* TEXT SHOWN *

::::::

Rogers however, an ardent free-marketeer, says the market's narrow focus on the Fed reflects the bank's rising and now extreme interference in global markets, propelling the likes of Bernanke in the US and Mario Draghi in Europe to near household name status.
“Everybody knows them,” he says, “but that's only a phenomenon of the last 20 years, when central banks have been pumping money into the markets and everybody's singing hallelujah.”
With Bernanke's term due to expire in January, Rogers says he will be remembered as “the guy who set the stage for the demise of the Central Bank in America. We've had three central banks in America. The first two disappeared. This one's going to disappear too in the next decade.”
“It's not a possibility,” he adds, “it's a probability. People will realise that these guys have led us down a terrible path. The Fed balance sheet has increased by 500 per cent in the last 5 years and a lot of it's garbage.”
Unlike the wider market, Rogers does not set great store by the Fed's decision shortly before Christmas to taper its bond buying measures from $85bn per month to $75bn. The announcement put pressure on gold and drove US equities to a new all-time high, in what Rogers views as a relief rally.
“The US went up because people said, 'Now it's done, we don't have to worry anymore.' But somewhere along the line, markets are going to start suffering. They'll taper until the markets start hurting and then they'll panic and loosen up again. They've got themselves in a terrible box.”
“It'll turn into a bubble or a very inflated situation, but eventually the markets will say, we're not going to take your garbage anymore, whether it's treasury bonds or currency.” Inflation, Rogers says, has only been kept in check in the US by the country's shale gas discovery, putting a “dampener” on energy prices.
Whist Rogers views mass money printing as untenable, in the short term, he expects equities to turn parabolic, rather than collapse.
“The Japanese Central Bank has said that it will print unlimited amounts of money,” he says. “That's their word and they're doing it. When people look back 20 years from now they'll say that's what killed Japan, but in the meantime, all the staggering, unlimited amounts of money have got to go somewhere and it's going to go into Japanese shares.”

::::::

* RECORD SET *
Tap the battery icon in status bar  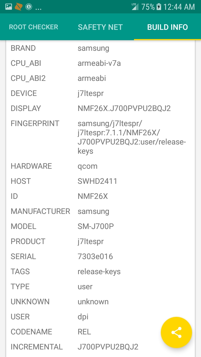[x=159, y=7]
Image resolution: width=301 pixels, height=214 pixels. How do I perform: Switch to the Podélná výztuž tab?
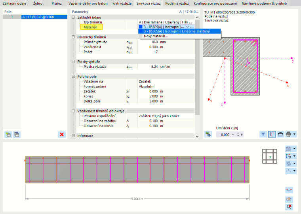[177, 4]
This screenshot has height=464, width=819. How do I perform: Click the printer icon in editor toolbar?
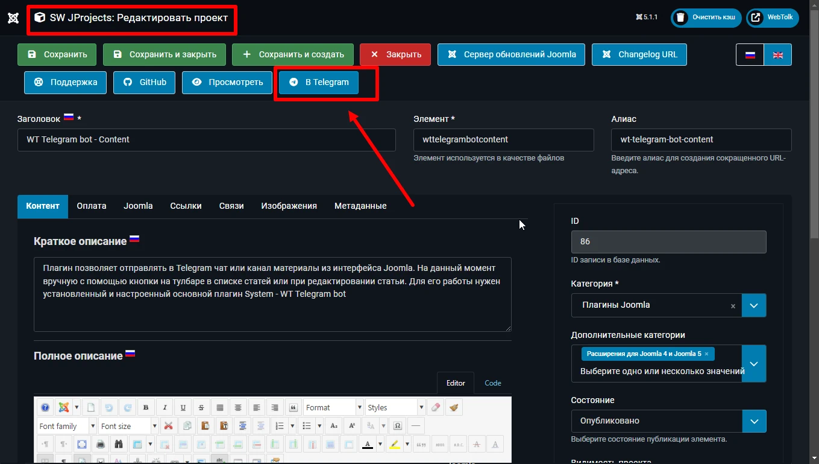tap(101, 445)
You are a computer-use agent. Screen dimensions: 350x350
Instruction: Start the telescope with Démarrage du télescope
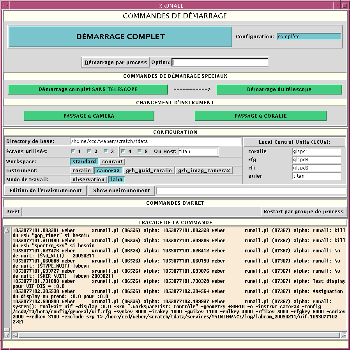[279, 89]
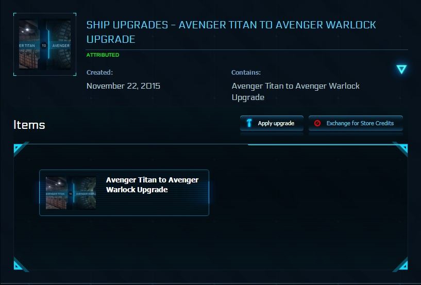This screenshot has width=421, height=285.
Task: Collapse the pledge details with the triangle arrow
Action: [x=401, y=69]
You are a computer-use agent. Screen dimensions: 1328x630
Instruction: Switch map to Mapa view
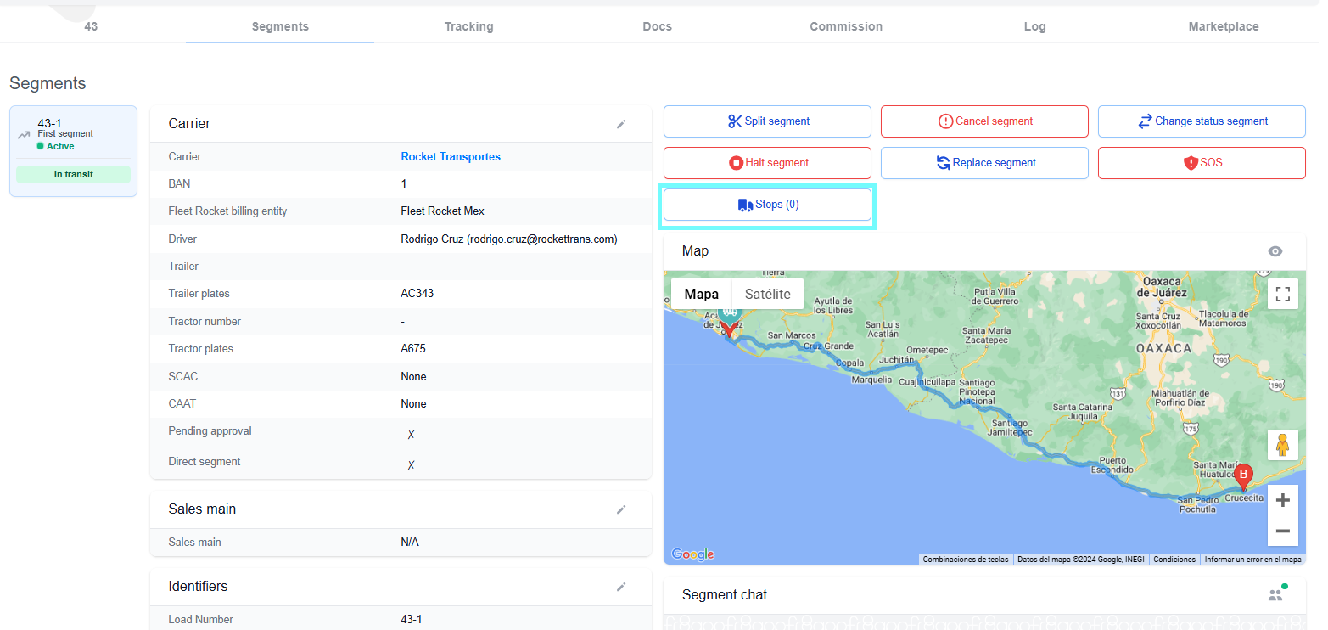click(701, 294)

::::::

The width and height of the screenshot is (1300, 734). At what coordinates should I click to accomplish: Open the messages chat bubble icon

::::::

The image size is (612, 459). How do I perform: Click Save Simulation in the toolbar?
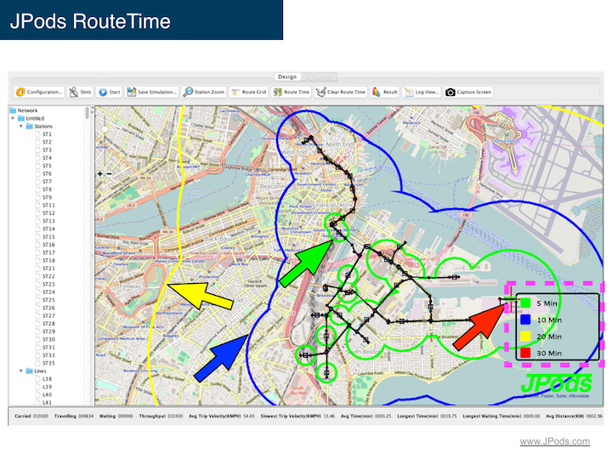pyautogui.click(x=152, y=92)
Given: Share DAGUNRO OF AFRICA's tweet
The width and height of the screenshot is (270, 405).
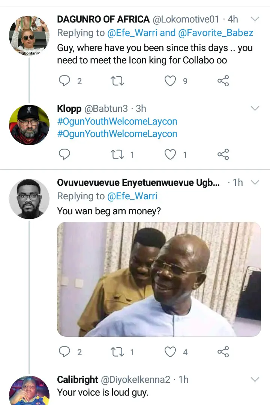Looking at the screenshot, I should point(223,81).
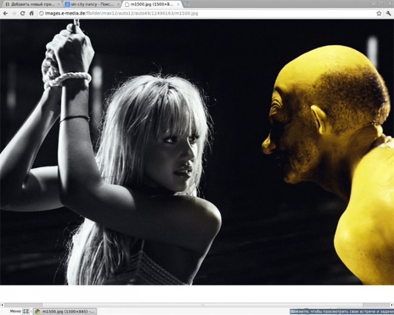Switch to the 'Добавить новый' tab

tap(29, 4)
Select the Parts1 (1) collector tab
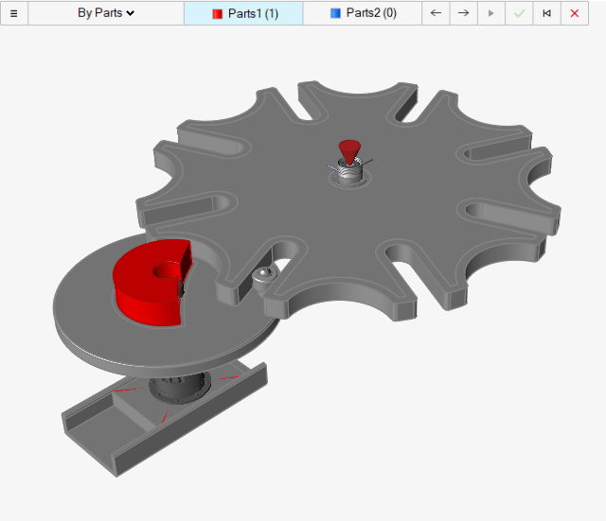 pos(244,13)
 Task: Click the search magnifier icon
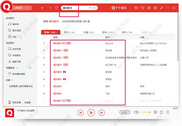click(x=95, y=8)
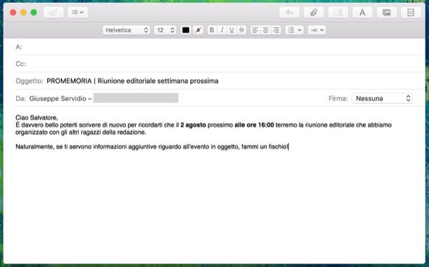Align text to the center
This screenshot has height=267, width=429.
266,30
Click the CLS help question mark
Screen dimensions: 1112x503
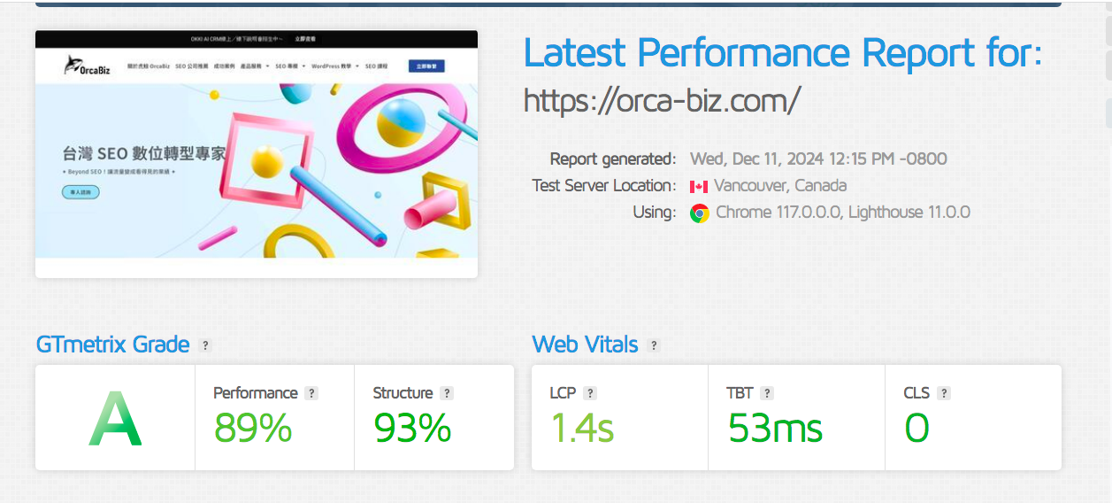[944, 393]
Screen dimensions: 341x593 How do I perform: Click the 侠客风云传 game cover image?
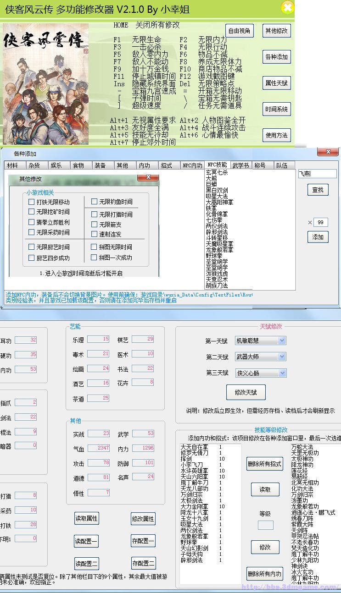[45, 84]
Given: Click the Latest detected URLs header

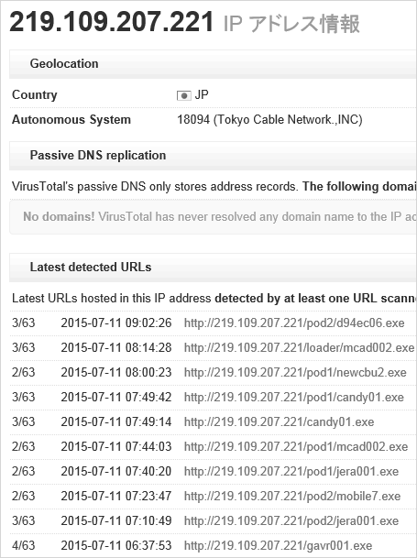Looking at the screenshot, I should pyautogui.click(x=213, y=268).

::::::

* EXERCISE *
Can you restate the article on Rogers and the Fed, beginning at the words "With Bernanke's term" and stopping after "a relief rally.", with "decade" swapped for "few years"?

* RESPONSE BOX *
With Bernanke's term due to expire in January, Rogers says he will be remembered as “the guy who set the stage for the demise of the Central Bank in America. We've had three central banks in America. The first two disappeared. This one's going to disappear too in the next few years.”
“It's not a possibility,” he adds, “it's a probability. People will realise that these guys have led us down a terrible path. The Fed balance sheet has increased by 500 per cent in the last 5 years and a lot of it's garbage.”
Unlike the wider market, Rogers does not set great store by the Fed's decision shortly before Christmas to taper its bond buying measures from $85bn per month to $75bn. The announcement put pressure on gold and drove US equities to a new all-time high, in what Rogers views as a relief rally.